What about animals' flooded homes?
Toronto Star|July 20, 2024
Tuesday's rainfall devastated the Don River Valley, with habitats in the region washed away
JANET HURLEY
What about animals' flooded homes?

The Beauty of the Don Facebook group is usually about just that. Members regularly share photos of majestic owls, cavorting deer, gorgeous purple dahlias and all other manner of beautiful creatures and vegetation that make the Don River Valley the oasis it is in Toronto's east end.

But this week, in the aftermath of Tuesday's massive storm, the site was an ugly reminder of what nature's fury can bring.

Posts revealed fallen trees, trails covered with debris, and flattened flowers and grasses. One video showed a field, where deer normally graze, completely submerged. Meanwhile another clip surveyed the remains of a waterfall once favoured by hummingbirds and washed away by a mudslide.

"Instantly, my heart was breaking," the video's narrator said as the camera panned over the scene. "This park has become home to so many of us and loved by so many of us."

That disembodied voice belongs to wildlife photographer Steven Shpak, who created the Facebook community in 2020 to showcase the beauty of the Don Valley Park trail system. Every day since the storm, he has been taking visual stock of the damage.

"I have been (trekking the area) for 20 years, maybe longer, and I've never seen anything like it."

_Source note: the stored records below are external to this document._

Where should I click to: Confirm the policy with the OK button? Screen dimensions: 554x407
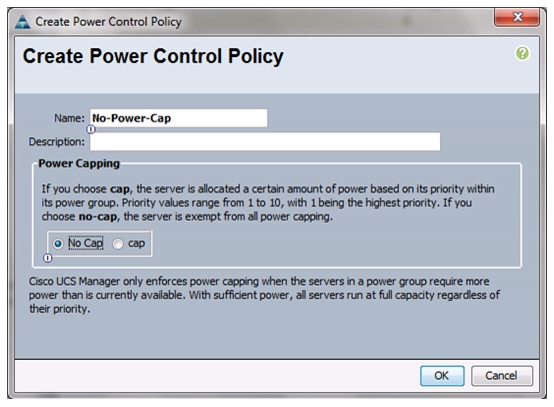click(442, 376)
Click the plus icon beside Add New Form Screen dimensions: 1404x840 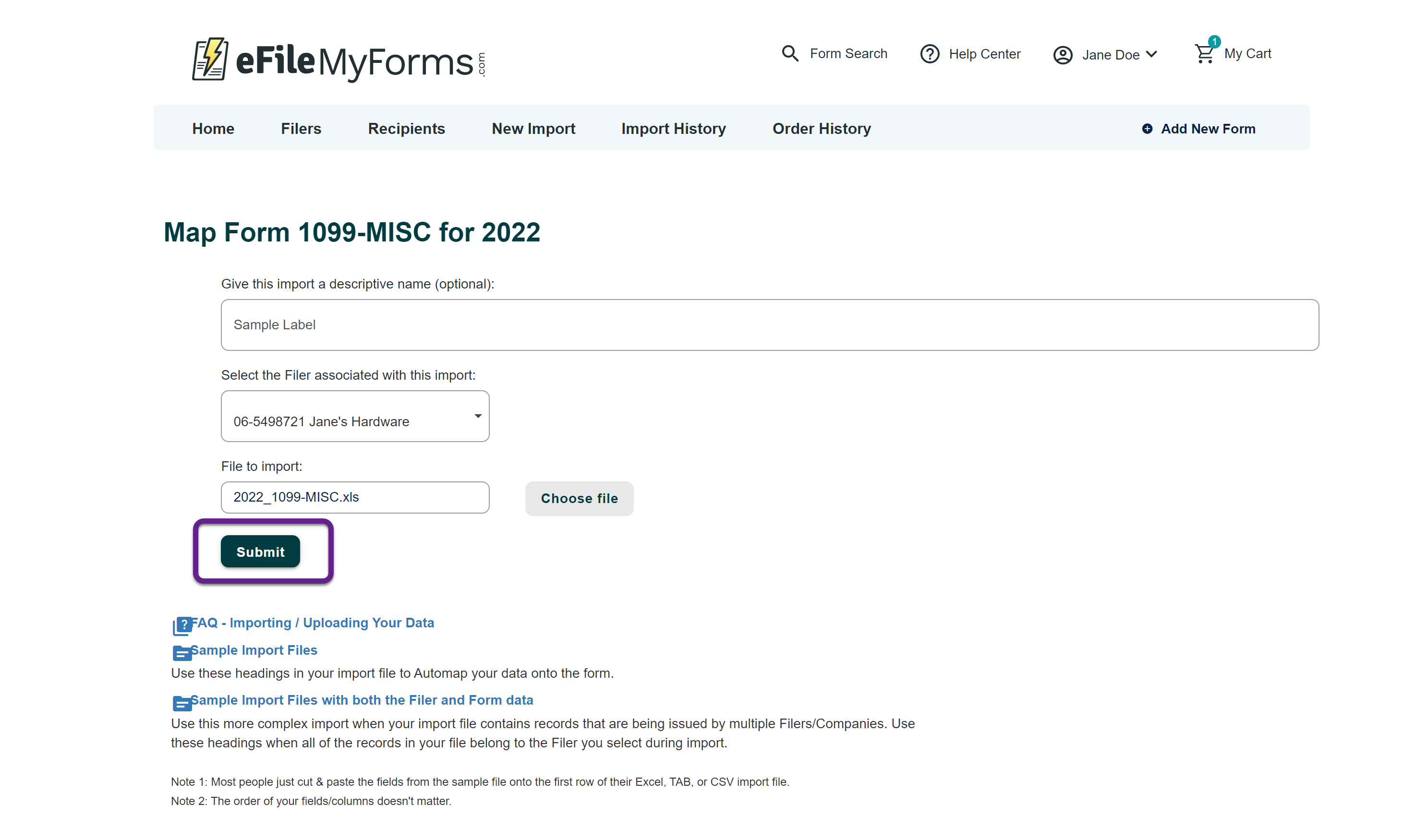tap(1147, 129)
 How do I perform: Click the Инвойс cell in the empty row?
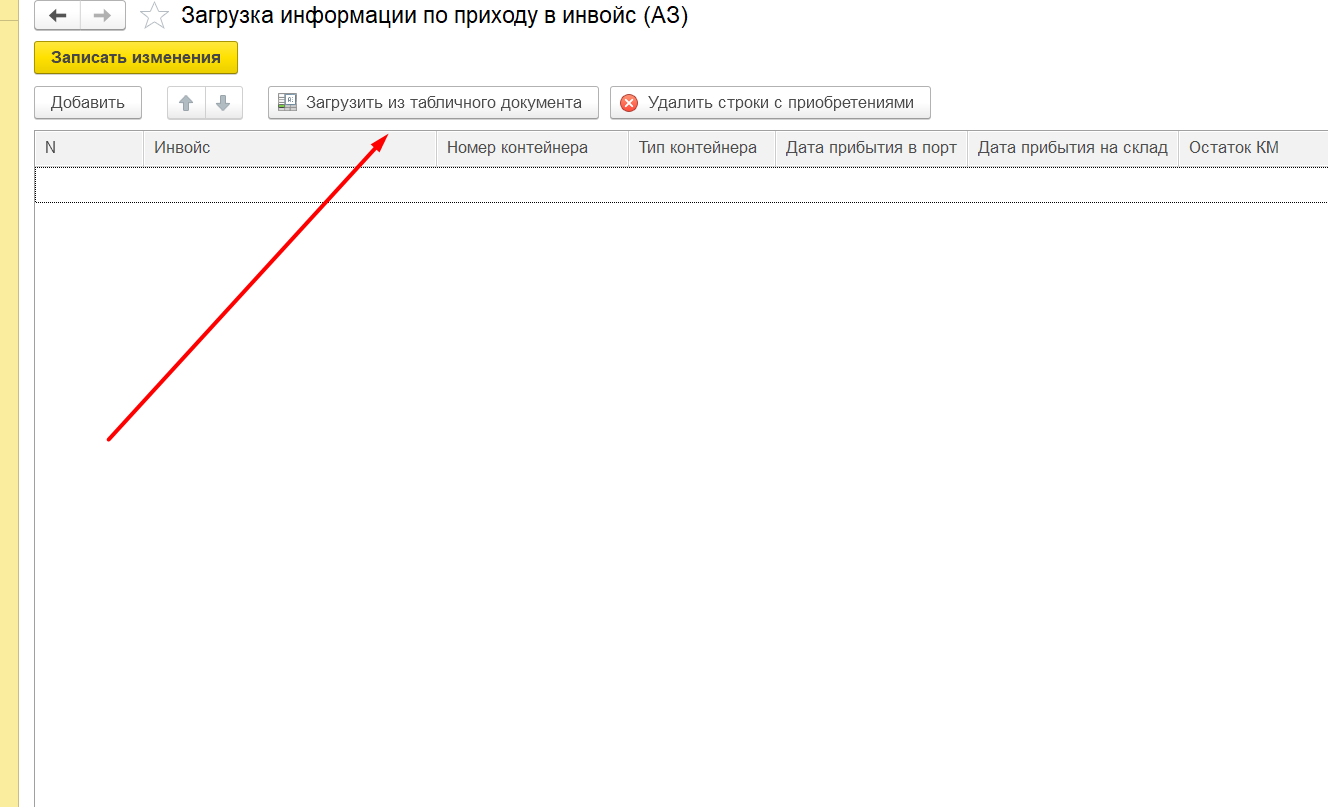(x=289, y=185)
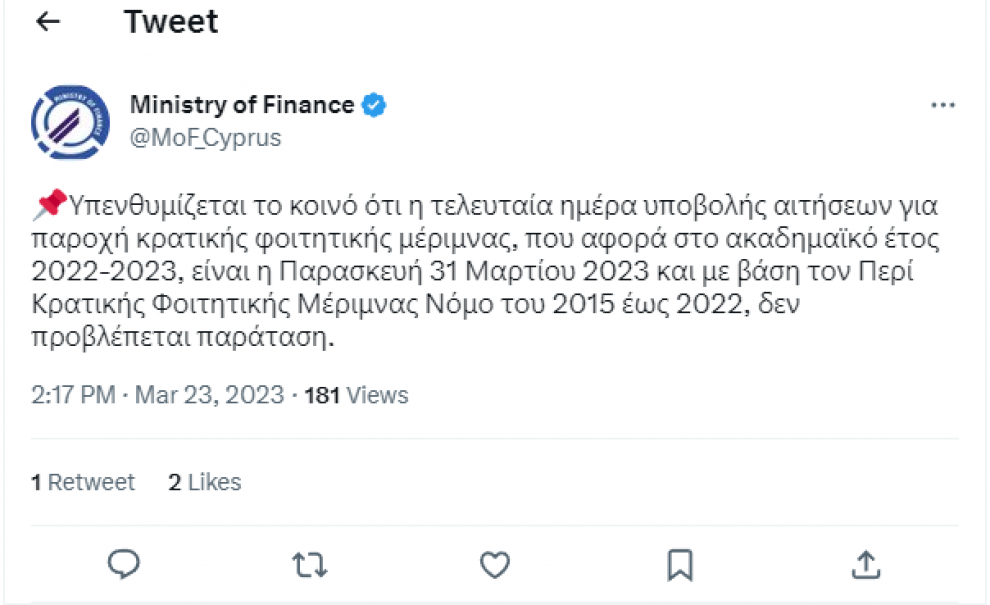Show the 2 Likes list
Viewport: 990px width, 605px height.
click(205, 482)
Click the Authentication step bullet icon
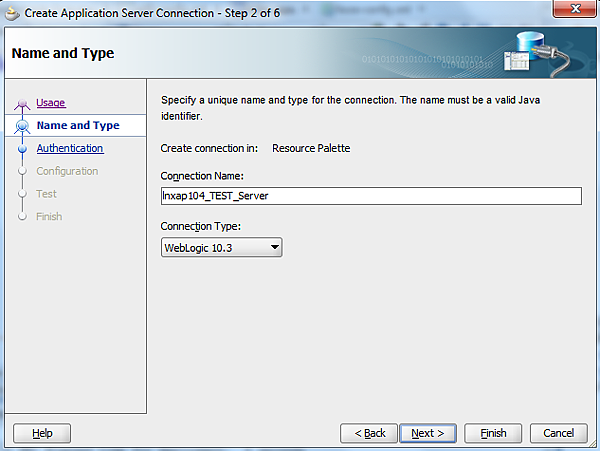Screen dimensions: 600x451 22,149
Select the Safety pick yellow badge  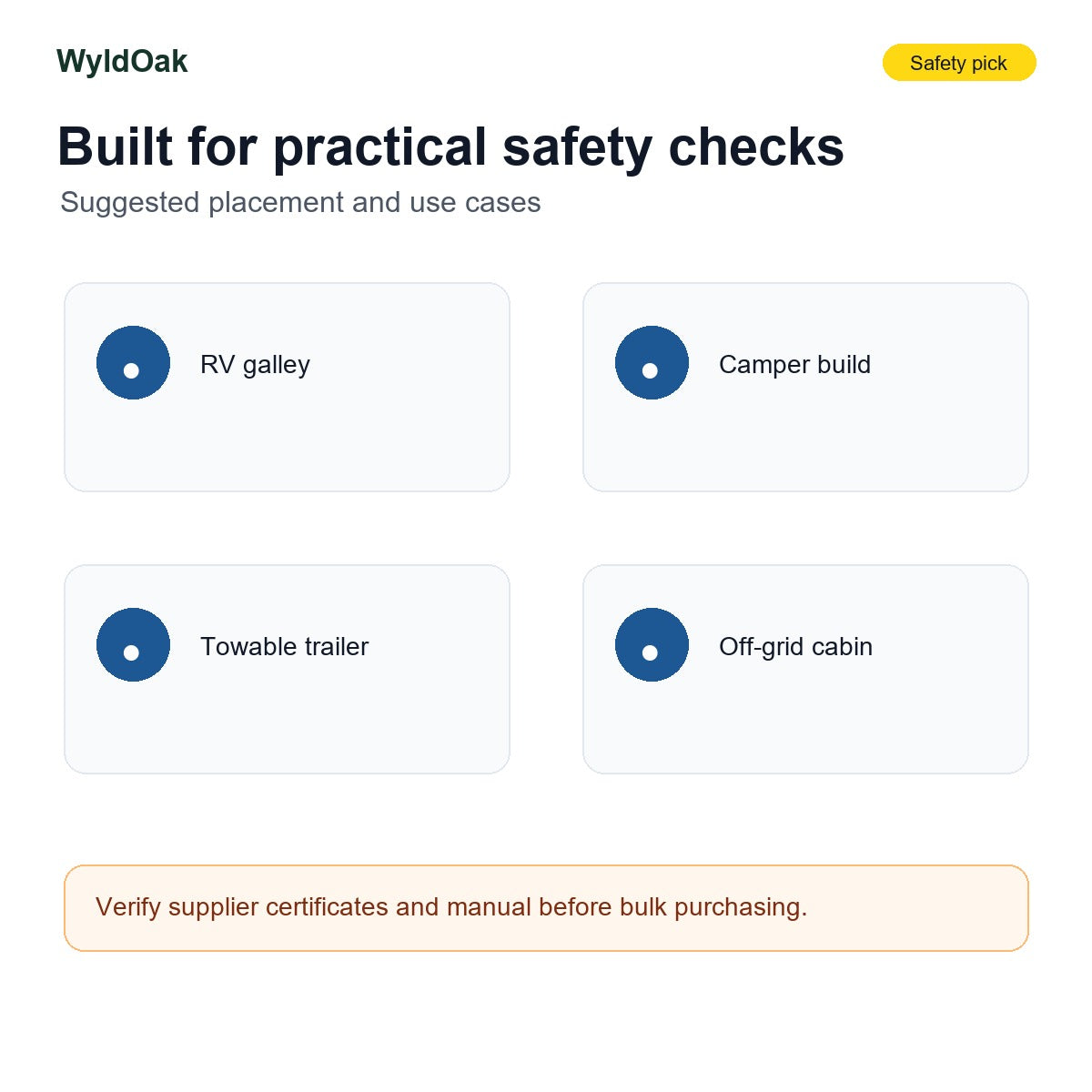pyautogui.click(x=959, y=63)
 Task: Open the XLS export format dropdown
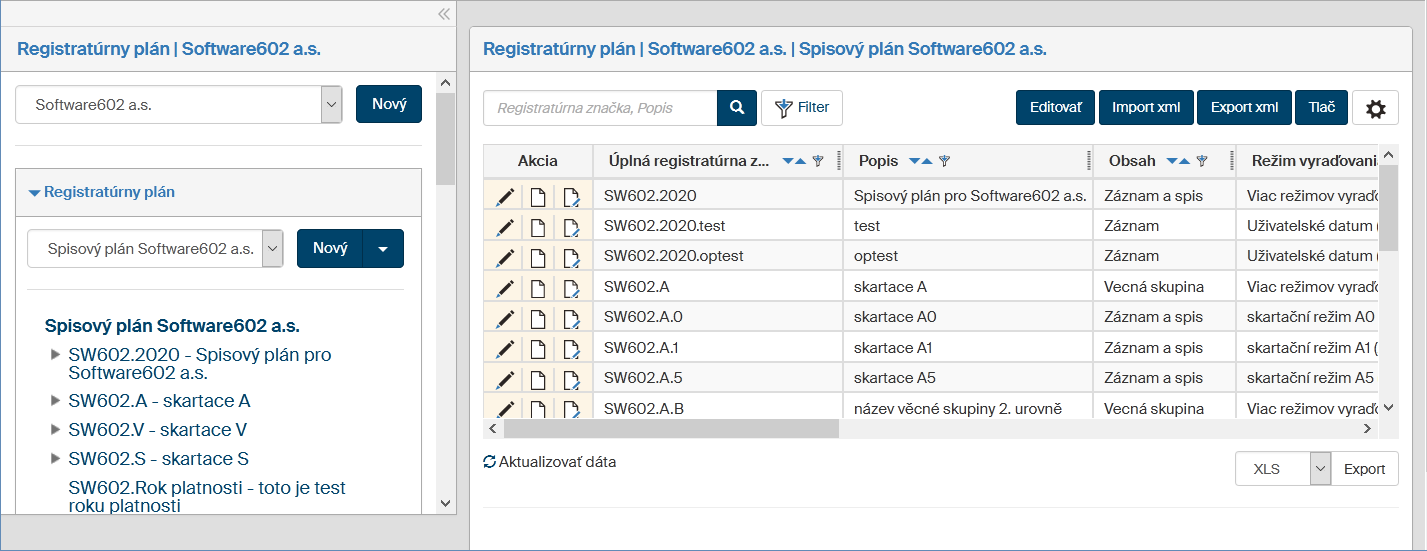1320,469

On July 16, Toronto had one of the wettest days in its history. About 98 millimetres of rain fell on the city, according to Environment Canada. It came down fast and hard, knocking out power, filling basements, trapping people in elevators, turning Union Station into a waterpark and flooding the city's roadways, including the nearby Don Valley Parkway where some of the human species, instead of running away from the rising tide, drove right into it.